Another boost for the eternal popularity of werewolves. Jeez, even Ubuntu has turned into a Wily Werewolf all of a sudden. “What’s a good werewolf yarn?” I thought, rummaging through my overflowing stacks of SF novels. I loved Lycanthia by Tanith Lee, and enjoyed Tim Powers Anubis Gates, but I wanted something I hadn’t read before. Jack Williamson’s Darker Than You Think was the obvious choice, and I was delighted to discover that this is really the best book I’ve ever read from that stalwart SF author.
Williamson’s characters are always solid, his plots riveting, and his settings believable. What I didn’t expect was the graceful prose and transcendental consciousness of the shape-shifters in Darker Than You Think. Williamson takes his protagonist, a mediocre reporter named Will Barbee, from his self-pitying drunken existence, and runs him up and down the scales of doubt, suspicion, paranoia, fear and terror — and ultimately beyond his own psychic limitations, into a realm of predatory, savage ferocity, even madness!
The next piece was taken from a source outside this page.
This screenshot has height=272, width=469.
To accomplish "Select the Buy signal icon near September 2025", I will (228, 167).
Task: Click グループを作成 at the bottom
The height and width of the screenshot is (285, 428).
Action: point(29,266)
In fact, I would say that the book Darker Than You Think transcends the run-of-the-mill science fiction thriller genre and verges on higher planes of literary merit, just like the book’s characters, who escape their physical bodies to become wild beasts of the night. It is not so much in the solid and straight-forward narrative that the book shines, but in the weird places that Williamson takes us in the course of this traditional narrative.
When Barbee becomes a wolf, the readers are sent reeling drunkenly through the intensified smells of the night; when he shape-shifts into a snake, our stomach muscles go twitching across the soil and the grass; when he slashes out to kill, we taste the horrible sweetness of human blood! These scenes are so effortlessly knocked out, in his usual pulp style, we can almost relish what a great time Williamson must have had writing this book. In this book, all of Williamson’s inhibitions are cast aside. He gleefully gallops through the woods at midnight, with a gorgeous naked woman clinging to his back. He is goaded onwards to find the darkest, cruelest parts of his mind, turned into a blood-thirsty ravening beast. Another blood moon, another howling!
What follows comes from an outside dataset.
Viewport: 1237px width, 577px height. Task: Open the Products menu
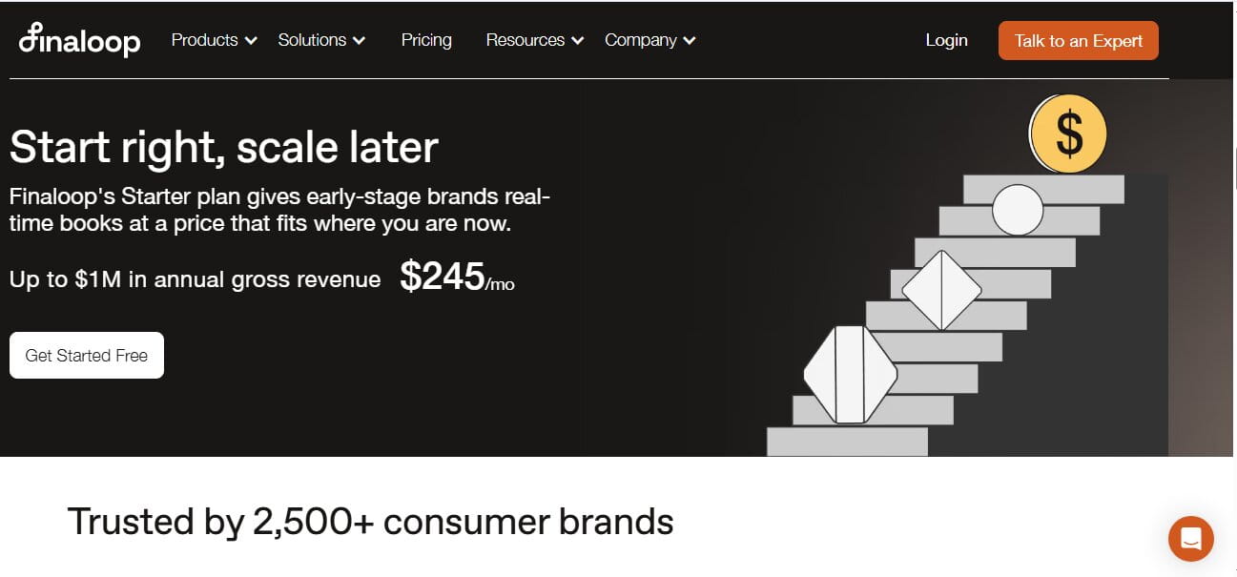204,40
Weaving together the fantastic images of eroticism and violence, Williamson also provides plenty of plot twists. At one point, the main character checks himself into an insane asylum, trying to stave off his transformation, which he nervously assumes cannot be real and must be a symptom of his troubled mind. Oh, the reader knows quite clearly that those dreams are perfectly real! But the wonderful tension that is drawn out between Barbee, the asylum’s psychologist, and the femme fatale is written with such delight, you can’t help but be aware of the author himself in these scenes, roaring with laughter and banging the keys of the typewriter with maniacal amusement.
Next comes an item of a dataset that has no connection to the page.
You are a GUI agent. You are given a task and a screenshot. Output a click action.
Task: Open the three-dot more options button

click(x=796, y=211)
Ultimately, Darker Than You Think, lives up to its title. It does not deliver the typical good-guy-punch-in-the-jaw ending, but dashes off into unexpected zones of strangeness. The inescapable conclusion is just as Curt Siodmak said, in his Wolfman script:
Even a man who is pure by heart
And says his prayers by night
May become a wolf
When the wolfbane blooms
and the Autumn Moon is bright.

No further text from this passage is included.